### Action item
Your output should be the lines from the start of the data through the line containing "株式会社ノリタケホーム (1163, 49)", exactly and nothing more.

### Extracted records
#####

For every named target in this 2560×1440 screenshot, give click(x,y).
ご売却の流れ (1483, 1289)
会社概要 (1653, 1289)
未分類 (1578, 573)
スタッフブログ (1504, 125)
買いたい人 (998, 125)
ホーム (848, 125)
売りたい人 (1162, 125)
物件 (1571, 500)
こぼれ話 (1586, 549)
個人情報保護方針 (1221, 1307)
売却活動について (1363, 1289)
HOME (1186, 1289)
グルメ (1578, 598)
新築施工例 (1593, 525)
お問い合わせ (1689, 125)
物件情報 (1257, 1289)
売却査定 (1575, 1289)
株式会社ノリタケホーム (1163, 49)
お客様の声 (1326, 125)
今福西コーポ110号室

#####

### Task output
For every named target in this 2560×1440 screenshot, give click(x,y).
ご売却の流れ (1483, 1289)
会社概要 (1653, 1289)
未分類 (1578, 573)
スタッフブログ (1504, 125)
買いたい人 (998, 125)
ホーム (848, 125)
売りたい人 (1162, 125)
物件 (1571, 500)
こぼれ話 (1586, 549)
個人情報保護方針 (1221, 1307)
売却活動について (1363, 1289)
HOME (1186, 1289)
グルメ (1578, 598)
新築施工例 (1593, 525)
お問い合わせ (1689, 125)
物件情報 (1257, 1289)
売却査定 (1575, 1289)
株式会社ノリタケホーム (1163, 49)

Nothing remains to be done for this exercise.